Au gré des choix qu'ils ont opérés depuis quelques années, on peut déceler une propension à produire ce que l'on pourrait appeler des ready-made assistés aux formes minimales. Chez eux, l'assistance au ready-made est souvent sa réduction jusqu'à l'épure, l'ablation des anecdotes et éléments contextuels, sans pour autant conduire à l'assèchement. C'est précisément là que réside le tour de force qui les singularise : leurs œuvres atteignent une sorte d'étymon à vocation universelle, susceptible d'incarner toutes les histoires singulières. L'objet reste alors ce qu'il était, tout en étant potentiellement tous les autres possibles.
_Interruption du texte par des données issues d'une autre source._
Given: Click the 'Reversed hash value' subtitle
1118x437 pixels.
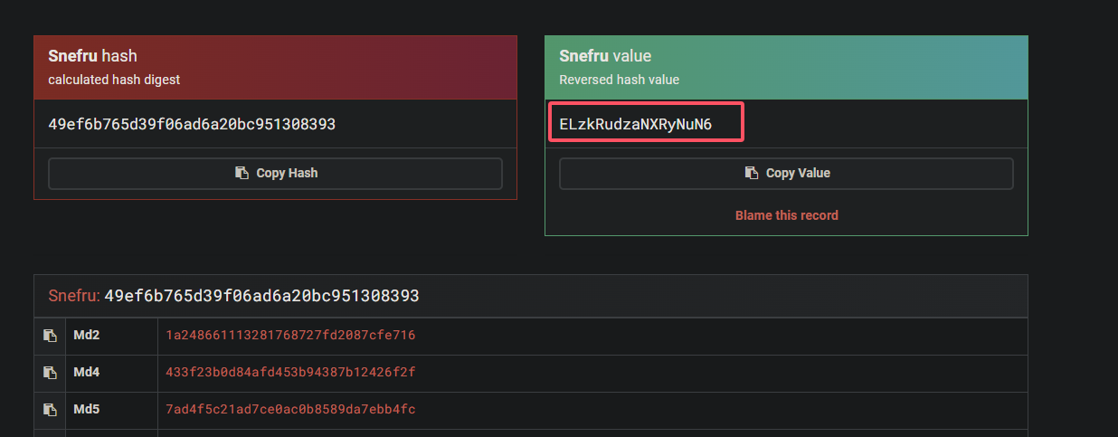Looking at the screenshot, I should [619, 80].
Le critique et commissaire d'exposition américain Jens Hoffmann a forgé le terme "minimalisme politique" pour désigner des œuvres à l'esthétique minimaliste aux échos sociopolitiques. On pourrait utiliser un autre oxymore pour définir le travail de Stéphanie Rollin et David Brognon : "minimalisme narratif" ; une forme dépouillée d'oripeaux localisables, capable dès lors d'endosser toutes les histoires, des micro-récits intimes aux archétypes narratifs universels.

Pierre-Olivier Rollin, Il faut les rendre immortels. Résilients ou les temps abolis in Brognon Rollin, L'avant-dernière version de la réalité, co-édition MAC VAL - BPS22, 2020, p. 81.